> **REQUIRED WORK**:
Copy the records below verbatim, keeping every line and its original order.
═════ ROWS
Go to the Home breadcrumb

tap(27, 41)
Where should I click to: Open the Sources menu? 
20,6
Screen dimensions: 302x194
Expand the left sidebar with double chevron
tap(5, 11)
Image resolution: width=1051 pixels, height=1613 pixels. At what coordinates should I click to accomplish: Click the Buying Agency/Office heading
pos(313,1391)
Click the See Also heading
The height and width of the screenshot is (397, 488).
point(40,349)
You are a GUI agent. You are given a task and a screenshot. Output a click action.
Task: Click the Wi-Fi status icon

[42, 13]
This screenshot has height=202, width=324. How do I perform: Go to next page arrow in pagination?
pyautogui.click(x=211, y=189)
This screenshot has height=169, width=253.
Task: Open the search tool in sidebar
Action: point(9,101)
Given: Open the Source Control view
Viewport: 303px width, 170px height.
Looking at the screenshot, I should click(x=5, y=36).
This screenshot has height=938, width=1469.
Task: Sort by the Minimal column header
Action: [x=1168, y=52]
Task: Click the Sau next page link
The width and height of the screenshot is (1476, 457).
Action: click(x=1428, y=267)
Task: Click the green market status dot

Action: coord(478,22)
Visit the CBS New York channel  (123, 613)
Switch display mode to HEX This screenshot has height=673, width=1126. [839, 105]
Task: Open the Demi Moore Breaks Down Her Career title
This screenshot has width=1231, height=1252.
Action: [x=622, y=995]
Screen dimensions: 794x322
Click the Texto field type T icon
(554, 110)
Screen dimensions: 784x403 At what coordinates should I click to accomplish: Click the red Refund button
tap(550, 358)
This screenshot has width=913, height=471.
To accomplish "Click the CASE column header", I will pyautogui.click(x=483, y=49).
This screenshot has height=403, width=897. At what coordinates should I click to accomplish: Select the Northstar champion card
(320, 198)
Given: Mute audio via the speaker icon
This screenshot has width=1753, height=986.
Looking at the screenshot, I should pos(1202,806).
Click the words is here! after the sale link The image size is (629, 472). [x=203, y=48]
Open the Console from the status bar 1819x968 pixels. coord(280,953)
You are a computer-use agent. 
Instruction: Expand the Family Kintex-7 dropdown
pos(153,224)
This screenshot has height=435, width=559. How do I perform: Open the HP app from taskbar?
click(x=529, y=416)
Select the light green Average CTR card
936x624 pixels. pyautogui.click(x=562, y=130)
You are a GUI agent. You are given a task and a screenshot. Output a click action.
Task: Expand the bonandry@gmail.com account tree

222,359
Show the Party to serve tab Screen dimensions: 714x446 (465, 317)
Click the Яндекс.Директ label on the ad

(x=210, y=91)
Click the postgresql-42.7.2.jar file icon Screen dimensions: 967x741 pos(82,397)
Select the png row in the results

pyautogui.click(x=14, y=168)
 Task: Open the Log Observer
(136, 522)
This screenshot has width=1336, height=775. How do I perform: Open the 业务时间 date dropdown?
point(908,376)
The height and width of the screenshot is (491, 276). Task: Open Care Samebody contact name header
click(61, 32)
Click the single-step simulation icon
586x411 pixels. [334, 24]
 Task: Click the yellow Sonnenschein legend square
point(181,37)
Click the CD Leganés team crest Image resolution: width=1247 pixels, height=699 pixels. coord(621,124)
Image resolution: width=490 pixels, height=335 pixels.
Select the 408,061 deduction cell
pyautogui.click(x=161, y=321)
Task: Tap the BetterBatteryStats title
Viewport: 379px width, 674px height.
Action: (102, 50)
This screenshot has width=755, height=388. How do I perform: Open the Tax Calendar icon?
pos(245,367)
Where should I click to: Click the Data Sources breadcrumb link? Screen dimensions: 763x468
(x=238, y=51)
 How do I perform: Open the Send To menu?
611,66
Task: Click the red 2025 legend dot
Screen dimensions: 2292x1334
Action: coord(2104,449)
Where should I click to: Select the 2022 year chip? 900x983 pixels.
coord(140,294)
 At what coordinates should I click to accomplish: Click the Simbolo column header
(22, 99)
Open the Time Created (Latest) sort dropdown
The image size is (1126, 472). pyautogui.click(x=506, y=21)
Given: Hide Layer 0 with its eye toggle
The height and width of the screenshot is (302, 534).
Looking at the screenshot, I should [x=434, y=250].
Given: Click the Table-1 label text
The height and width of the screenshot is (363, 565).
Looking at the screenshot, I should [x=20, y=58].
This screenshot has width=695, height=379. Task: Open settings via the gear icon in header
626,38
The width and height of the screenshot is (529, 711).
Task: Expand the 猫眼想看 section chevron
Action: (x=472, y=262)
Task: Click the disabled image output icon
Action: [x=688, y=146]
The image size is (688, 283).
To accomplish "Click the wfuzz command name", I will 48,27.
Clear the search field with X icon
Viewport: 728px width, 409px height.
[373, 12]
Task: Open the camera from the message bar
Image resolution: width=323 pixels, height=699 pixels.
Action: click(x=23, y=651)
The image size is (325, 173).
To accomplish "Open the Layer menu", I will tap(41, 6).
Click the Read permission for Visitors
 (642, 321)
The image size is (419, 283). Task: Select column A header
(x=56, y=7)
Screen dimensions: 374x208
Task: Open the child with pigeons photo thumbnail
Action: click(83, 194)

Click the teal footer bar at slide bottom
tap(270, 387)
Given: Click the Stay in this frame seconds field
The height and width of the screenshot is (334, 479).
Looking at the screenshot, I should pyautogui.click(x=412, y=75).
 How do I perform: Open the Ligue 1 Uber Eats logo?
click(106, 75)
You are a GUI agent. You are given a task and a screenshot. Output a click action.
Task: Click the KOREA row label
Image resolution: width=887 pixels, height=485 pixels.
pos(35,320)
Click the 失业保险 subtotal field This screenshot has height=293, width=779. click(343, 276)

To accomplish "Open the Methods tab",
══════════
> **SOLUTION**:
Go to the Home breadcrumb

tap(27, 41)
Where should I click to: Open the Sources menu? 
20,6
Screen dimensions: 302x194
Expand the left sidebar with double chevron
tap(5, 11)
Image resolution: width=1051 pixels, height=1613 pixels. At what coordinates should I click to accomplish: Click the Buying Agency/Office heading
pos(313,1391)
Click the See Also heading
The height and width of the screenshot is (397, 488).
point(40,349)
You are a GUI agent. You are given a task and a screenshot. Output a click action.
Task: Click the Wi-Fi status icon

[42, 13]
This screenshot has height=202, width=324. How do I perform: Go to next page arrow in pagination?
pyautogui.click(x=211, y=189)
This screenshot has height=169, width=253.
Task: Open the search tool in sidebar
Action: point(9,101)
Given: Open the Source Control view
Viewport: 303px width, 170px height.
Looking at the screenshot, I should click(x=5, y=36).
This screenshot has height=938, width=1469.
Task: Sort by the Minimal column header
Action: [x=1168, y=52]
Task: Click the Sau next page link
The width and height of the screenshot is (1476, 457).
Action: click(x=1428, y=267)
Task: Click the green market status dot

Action: coord(478,22)
Visit the CBS New York channel  (123, 613)
Switch display mode to HEX This screenshot has height=673, width=1126. [839, 105]
Task: Open the Demi Moore Breaks Down Her Career title
This screenshot has width=1231, height=1252.
Action: [x=622, y=995]
Screen dimensions: 794x322
Click the Texto field type T icon
(554, 110)
Screen dimensions: 784x403 At what coordinates should I click to accomplish: Click the red Refund button
tap(550, 358)
This screenshot has width=913, height=471.
To accomplish "Click the CASE column header", I will pyautogui.click(x=483, y=49).
This screenshot has height=403, width=897. At what coordinates should I click to accomplish: Select the Northstar champion card
(320, 198)
Given: Mute audio via the speaker icon
This screenshot has width=1753, height=986.
Looking at the screenshot, I should pos(1202,806).
Click the words is here! after the sale link The image size is (629, 472). [x=203, y=48]
Open the Console from the status bar 1819x968 pixels. coord(280,953)
You are a computer-use agent. 
Instruction: Expand the Family Kintex-7 dropdown
pos(153,224)
This screenshot has height=435, width=559. How do I perform: Open the HP app from taskbar?
click(x=529, y=416)
Select the light green Average CTR card
936x624 pixels. pyautogui.click(x=562, y=130)
You are a GUI agent. You are given a task and a screenshot. Output a click action.
Task: Expand the bonandry@gmail.com account tree

222,359
Show the Party to serve tab Screen dimensions: 714x446 (465, 317)
Click the Яндекс.Директ label on the ad

(x=210, y=91)
Click the postgresql-42.7.2.jar file icon Screen dimensions: 967x741 pos(82,397)
Select the png row in the results

pyautogui.click(x=14, y=168)
 Task: Open the Log Observer
(136, 522)
This screenshot has width=1336, height=775. How do I perform: Open the 业务时间 date dropdown?
point(908,376)
The height and width of the screenshot is (491, 276). Task: Open Care Samebody contact name header
click(61, 32)
Click the single-step simulation icon
586x411 pixels. [334, 24]
 Task: Click the yellow Sonnenschein legend square
point(181,37)
Click the CD Leganés team crest Image resolution: width=1247 pixels, height=699 pixels. coord(621,124)
Image resolution: width=490 pixels, height=335 pixels.
Select the 408,061 deduction cell
pyautogui.click(x=161, y=321)
Task: Tap the BetterBatteryStats title
Viewport: 379px width, 674px height.
Action: (102, 50)
This screenshot has width=755, height=388. How do I perform: Open the Tax Calendar icon?
pos(245,367)
Where should I click to: Click the Data Sources breadcrumb link? Screen dimensions: 763x468
(x=238, y=51)
 How do I perform: Open the Send To menu?
611,66
Task: Click the red 2025 legend dot
Screen dimensions: 2292x1334
Action: coord(2104,449)
Where should I click to: Select the 2022 year chip? 900x983 pixels.
coord(140,294)
 At what coordinates should I click to accomplish: Click the Simbolo column header
(22, 99)
Open the Time Created (Latest) sort dropdown
The image size is (1126, 472). pyautogui.click(x=506, y=21)
Given: Hide Layer 0 with its eye toggle
The height and width of the screenshot is (302, 534).
Looking at the screenshot, I should [x=434, y=250].
Given: Click the Table-1 label text
The height and width of the screenshot is (363, 565).
Looking at the screenshot, I should [x=20, y=58].
This screenshot has width=695, height=379. Task: Open settings via the gear icon in header
626,38
The width and height of the screenshot is (529, 711).
Task: Expand the 猫眼想看 section chevron
Action: (x=472, y=262)
Task: Click the disabled image output icon
Action: [x=688, y=146]
The image size is (688, 283).
To accomplish "Click the wfuzz command name", I will 48,27.
Clear the search field with X icon
Viewport: 728px width, 409px height.
[373, 12]
Task: Open the camera from the message bar
Image resolution: width=323 pixels, height=699 pixels.
Action: click(x=23, y=651)
The image size is (325, 173).
To accomplish "Open the Layer menu", I will tap(41, 6).
Click the Read permission for Visitors
 (642, 321)
The image size is (419, 283). Task: Select column A header
(x=56, y=7)
Screen dimensions: 374x208
Task: Open the child with pigeons photo thumbnail
Action: click(83, 194)

Click the teal footer bar at slide bottom
tap(270, 387)
Given: Click the Stay in this frame seconds field
The height and width of the screenshot is (334, 479).
Looking at the screenshot, I should pyautogui.click(x=412, y=75).
 How do I perform: Open the Ligue 1 Uber Eats logo?
click(106, 75)
You are a GUI agent. You are given a task and a screenshot. Output a click action.
Task: Click the KOREA row label
Image resolution: width=887 pixels, height=485 pixels.
pos(35,320)
Click the 失业保险 subtotal field This screenshot has height=293, width=779. click(343, 276)

To accomplish "Open the Methods tab",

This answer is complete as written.